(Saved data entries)
[Start of Attachment]

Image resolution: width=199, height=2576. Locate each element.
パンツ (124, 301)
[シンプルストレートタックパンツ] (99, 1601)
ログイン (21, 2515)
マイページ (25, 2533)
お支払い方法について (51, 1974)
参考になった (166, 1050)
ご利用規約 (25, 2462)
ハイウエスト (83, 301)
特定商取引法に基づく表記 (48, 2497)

[End of Attachment]
[Start of Attachment]

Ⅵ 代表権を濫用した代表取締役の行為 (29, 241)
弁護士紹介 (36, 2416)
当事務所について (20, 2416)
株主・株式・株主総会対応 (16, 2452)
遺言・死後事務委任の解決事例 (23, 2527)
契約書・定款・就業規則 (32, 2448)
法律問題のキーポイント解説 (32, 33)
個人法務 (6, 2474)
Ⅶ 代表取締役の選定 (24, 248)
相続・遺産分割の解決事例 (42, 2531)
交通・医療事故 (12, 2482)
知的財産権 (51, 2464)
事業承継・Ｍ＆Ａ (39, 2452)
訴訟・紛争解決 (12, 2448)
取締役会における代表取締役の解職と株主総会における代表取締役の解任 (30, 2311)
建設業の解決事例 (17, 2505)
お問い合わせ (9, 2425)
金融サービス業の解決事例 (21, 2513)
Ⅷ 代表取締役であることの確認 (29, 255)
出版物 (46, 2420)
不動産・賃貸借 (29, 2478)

[End of Attachment]

WHAT IS EXPECTED:
Among the entries above, the lines between the ones containing "パンツ (124, 301)" and "特定商取引法に基づく表記 (48, 2497)", inclusive, are to be transcribed exactly. No other line is to be given.

SOLUTION:
パンツ (124, 301)
[シンプルストレートタックパンツ] (99, 1601)
ログイン (21, 2515)
マイページ (25, 2533)
お支払い方法について (51, 1974)
参考になった (166, 1050)
ご利用規約 (25, 2462)
ハイウエスト (83, 301)
特定商取引法に基づく表記 (48, 2497)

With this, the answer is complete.